Red Revenge
Velvet Arrow got lost during the New Zealand lockdown of March 2020 and beyond... lashings of existential crisis mode mixed in with writing, playing, singing and creating music - nothing particularly unusual for us.
And we came out of it with a dark and twisted fairy tale called 'Red Revenge' - written in one long lockdown night.
Living isn't easy at the best of times for some of us; and motivation is an elusive creature that has a bad habit of running scared when we need her most.
A worldwide pandemic has intensified the impact of this unfortunate truth...
Endless time on our hands and all we have is questions - what if anything has meaning?
Nihilism comes knocking at our door and is harder to turn away than the well-meaning religious folk who show up from time to time...
Despair lurks in the shadows of every corner.
For creative types, this can be crushing and beyond difficult to overcome.
And yet somewhere underneath it all, I know I want to be heard - in whatever way my voice best travels.
In 2020, the world online which had been something of an introvert's haven became a sea of noise impossible to fly above...
So we withdraw, and I just keep writing...
Even if nobody can hear my mind, finding words for it gives me hope I will reach somebody someday.
'Red Revenge' is a song I wrote in my head while doing dishes one night in the thick of it all...
An idea, a lyric, a phrase fell out me over and over until it's tune got locked into my memory and it felt as though I had stumbled on something good.
As I scrubbed cutlery and soaked pots, I pressed record on my phone and saved the audio file as
'A Dark And Lonely Path'...
Later when my children were all asleep, I fumbled around with my guitar to find chords for the melody I was singing and rhythm mostly to know how many words I had to sacrifice from my story.
And then I started writing.
And I wrote and wrote... and I began to edit my words to fit the lyric within the boundaries of the song... and I wrote and edited some more.

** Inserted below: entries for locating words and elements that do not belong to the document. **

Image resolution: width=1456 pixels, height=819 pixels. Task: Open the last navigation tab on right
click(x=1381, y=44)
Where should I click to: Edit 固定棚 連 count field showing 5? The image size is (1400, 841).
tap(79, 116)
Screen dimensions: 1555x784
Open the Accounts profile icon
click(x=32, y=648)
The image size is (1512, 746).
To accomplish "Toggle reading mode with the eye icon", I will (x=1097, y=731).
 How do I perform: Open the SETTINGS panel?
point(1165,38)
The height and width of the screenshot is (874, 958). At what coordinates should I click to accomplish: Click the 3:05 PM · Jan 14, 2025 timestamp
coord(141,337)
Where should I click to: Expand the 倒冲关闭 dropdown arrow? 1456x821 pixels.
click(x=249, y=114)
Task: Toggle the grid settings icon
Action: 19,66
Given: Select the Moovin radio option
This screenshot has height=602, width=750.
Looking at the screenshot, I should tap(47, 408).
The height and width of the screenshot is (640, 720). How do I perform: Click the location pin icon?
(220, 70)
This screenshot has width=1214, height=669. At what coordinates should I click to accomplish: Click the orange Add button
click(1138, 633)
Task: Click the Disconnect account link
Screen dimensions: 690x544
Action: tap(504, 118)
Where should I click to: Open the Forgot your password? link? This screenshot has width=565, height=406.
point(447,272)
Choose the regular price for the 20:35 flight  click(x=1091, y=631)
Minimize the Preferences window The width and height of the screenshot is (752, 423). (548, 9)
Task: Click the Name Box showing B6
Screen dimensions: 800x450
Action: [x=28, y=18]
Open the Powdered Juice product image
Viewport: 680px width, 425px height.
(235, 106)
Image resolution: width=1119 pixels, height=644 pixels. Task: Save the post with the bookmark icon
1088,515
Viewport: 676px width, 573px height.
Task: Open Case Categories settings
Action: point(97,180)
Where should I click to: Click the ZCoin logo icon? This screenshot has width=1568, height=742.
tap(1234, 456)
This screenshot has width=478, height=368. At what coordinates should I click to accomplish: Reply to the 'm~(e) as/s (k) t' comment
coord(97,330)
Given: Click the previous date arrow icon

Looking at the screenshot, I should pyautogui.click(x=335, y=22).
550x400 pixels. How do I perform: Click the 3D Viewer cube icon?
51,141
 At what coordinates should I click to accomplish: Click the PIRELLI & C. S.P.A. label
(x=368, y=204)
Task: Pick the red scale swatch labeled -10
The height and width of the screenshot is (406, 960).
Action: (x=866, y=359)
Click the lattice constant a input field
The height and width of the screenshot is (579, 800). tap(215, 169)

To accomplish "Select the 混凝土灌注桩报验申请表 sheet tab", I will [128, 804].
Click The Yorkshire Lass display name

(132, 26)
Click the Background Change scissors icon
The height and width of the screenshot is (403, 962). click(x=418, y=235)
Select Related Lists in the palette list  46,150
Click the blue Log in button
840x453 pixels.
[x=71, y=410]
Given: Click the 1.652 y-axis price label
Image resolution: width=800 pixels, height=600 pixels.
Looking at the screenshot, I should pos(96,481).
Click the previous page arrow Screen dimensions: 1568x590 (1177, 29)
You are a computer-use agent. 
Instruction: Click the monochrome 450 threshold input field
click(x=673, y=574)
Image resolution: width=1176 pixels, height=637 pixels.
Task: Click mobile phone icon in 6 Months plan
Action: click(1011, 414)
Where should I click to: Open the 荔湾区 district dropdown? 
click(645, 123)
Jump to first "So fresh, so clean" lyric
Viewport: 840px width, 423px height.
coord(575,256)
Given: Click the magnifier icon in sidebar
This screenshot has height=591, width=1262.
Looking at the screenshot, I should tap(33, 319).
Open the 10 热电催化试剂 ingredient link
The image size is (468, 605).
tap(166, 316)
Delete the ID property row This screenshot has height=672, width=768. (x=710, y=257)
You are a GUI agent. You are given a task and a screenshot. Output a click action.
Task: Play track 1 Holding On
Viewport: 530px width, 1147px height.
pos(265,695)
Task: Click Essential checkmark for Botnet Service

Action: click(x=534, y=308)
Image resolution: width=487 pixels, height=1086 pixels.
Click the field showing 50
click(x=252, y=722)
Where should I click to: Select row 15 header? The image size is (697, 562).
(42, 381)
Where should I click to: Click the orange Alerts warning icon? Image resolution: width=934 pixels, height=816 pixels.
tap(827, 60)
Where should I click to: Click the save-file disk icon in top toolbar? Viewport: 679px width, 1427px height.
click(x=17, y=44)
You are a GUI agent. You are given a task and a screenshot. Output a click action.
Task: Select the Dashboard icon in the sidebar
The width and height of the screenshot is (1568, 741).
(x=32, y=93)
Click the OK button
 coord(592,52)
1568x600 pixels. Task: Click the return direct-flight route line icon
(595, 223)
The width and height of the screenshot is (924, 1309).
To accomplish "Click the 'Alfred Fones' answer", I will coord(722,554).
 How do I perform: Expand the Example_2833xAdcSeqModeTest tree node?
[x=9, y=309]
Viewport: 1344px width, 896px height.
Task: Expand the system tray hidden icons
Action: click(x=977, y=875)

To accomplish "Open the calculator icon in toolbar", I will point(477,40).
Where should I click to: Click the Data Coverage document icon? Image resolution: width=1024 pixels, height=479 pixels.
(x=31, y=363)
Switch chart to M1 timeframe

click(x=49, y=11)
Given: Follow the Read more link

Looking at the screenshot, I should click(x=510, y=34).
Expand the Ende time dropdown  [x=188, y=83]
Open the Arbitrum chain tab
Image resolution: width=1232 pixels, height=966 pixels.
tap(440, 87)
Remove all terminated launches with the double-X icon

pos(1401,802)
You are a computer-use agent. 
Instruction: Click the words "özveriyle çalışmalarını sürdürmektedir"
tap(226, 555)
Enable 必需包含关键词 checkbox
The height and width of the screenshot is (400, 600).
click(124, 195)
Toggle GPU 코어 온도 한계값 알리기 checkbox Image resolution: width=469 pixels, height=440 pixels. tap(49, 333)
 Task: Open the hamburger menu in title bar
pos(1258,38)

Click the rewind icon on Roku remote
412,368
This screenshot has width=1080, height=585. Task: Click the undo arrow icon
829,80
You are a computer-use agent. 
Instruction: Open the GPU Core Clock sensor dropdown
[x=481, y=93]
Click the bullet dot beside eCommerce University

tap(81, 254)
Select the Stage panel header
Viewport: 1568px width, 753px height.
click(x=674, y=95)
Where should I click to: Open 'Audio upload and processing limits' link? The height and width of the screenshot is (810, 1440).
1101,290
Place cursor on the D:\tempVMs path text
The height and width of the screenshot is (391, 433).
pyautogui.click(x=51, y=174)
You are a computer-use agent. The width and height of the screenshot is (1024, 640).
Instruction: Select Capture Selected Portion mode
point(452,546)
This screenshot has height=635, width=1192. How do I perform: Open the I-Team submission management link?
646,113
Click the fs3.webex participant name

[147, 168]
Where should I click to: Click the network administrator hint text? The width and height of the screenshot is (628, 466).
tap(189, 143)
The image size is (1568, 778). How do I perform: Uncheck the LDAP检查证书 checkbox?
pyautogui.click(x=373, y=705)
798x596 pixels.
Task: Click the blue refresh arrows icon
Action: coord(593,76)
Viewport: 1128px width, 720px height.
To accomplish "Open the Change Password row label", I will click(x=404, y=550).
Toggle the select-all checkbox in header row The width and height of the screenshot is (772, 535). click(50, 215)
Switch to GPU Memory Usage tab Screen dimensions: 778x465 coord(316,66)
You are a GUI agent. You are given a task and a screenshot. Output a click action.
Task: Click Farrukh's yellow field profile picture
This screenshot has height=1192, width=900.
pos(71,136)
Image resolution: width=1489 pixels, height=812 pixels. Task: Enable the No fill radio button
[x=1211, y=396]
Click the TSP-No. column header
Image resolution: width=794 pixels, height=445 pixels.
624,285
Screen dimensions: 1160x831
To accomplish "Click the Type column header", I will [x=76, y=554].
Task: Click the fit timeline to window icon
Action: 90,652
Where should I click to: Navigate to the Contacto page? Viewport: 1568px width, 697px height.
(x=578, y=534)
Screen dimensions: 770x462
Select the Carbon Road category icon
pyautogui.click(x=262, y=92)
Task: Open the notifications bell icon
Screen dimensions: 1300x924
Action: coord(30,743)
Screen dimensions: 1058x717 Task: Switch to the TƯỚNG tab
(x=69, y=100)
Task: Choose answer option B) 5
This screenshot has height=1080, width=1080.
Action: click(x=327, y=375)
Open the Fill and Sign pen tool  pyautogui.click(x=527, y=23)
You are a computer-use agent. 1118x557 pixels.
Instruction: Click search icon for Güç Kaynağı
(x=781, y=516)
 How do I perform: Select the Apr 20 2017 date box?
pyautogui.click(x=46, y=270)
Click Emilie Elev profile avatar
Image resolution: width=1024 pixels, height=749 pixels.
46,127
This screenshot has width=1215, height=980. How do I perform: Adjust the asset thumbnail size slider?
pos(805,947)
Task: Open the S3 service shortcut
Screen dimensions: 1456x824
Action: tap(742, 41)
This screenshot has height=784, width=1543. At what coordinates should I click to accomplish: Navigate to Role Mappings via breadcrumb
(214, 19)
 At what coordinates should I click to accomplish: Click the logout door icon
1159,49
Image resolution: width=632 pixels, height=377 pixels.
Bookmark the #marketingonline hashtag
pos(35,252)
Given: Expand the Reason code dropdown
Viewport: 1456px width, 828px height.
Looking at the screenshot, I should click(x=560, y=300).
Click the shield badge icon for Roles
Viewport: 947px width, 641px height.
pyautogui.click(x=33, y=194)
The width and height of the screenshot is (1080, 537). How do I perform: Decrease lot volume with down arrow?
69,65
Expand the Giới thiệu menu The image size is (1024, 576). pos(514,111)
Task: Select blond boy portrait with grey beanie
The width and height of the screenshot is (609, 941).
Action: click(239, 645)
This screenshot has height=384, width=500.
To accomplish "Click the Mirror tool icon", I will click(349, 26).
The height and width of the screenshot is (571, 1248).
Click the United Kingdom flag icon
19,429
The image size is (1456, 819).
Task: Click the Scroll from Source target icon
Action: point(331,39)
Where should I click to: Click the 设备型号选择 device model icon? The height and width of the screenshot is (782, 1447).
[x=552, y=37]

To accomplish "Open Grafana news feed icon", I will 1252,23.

For me, this is the most joyful part of the process - the part where I lose myself completely and the hours are no time at all.
I then videoed myself singing what I had written, and sent it to Dan over in his solitary bubble just down the road from me.
He said he loved it, and within the hour he'd sent me a voice message of an instrumental track which delighted me no end. I then sang over his guitar isolated on my little Tascam recorder Dan bought me years ago, and sent it back to him...
He layered my voice onto his guitar and banjo tracks and sent it all back with harmony of his own which was a lovely surprise to hear.
I recorded a harmony and sent it back to him...and then he worked his magic and created a beautiful song for us.
All in the space of one night!
One verrrrrry late night we spent days recovering from ;)
...what else were we to do during lockdown but survive it any way we know how?!
No matter what is going on in the world or the chaos of our minds, this is the way we quietly continue creating how and where we can.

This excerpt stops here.